WHAT YOU WILL DO
Leave out the pictures, and copy exactly the lines from the line with "Click the projectid search input box" through the last line of the data below.

┌──

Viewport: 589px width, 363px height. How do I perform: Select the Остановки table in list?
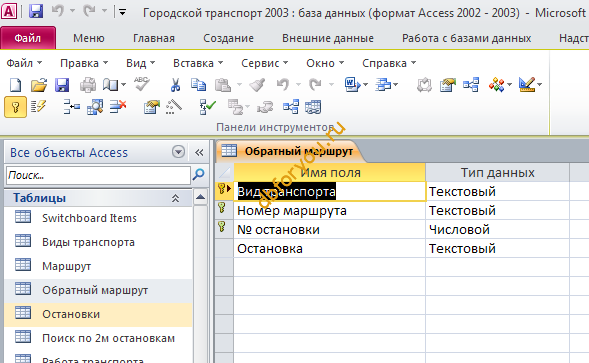[x=71, y=314]
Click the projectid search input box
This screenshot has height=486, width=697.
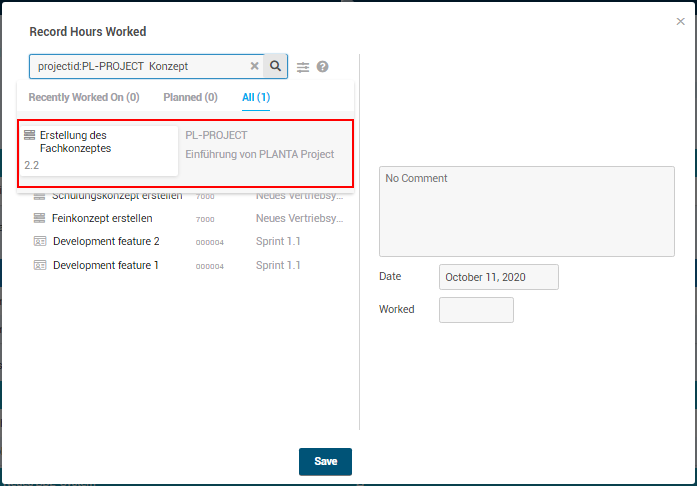(140, 66)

└──

RESPONSE TO THE EXERCISE
Click the projectid search input box
This screenshot has height=486, width=697.
(140, 66)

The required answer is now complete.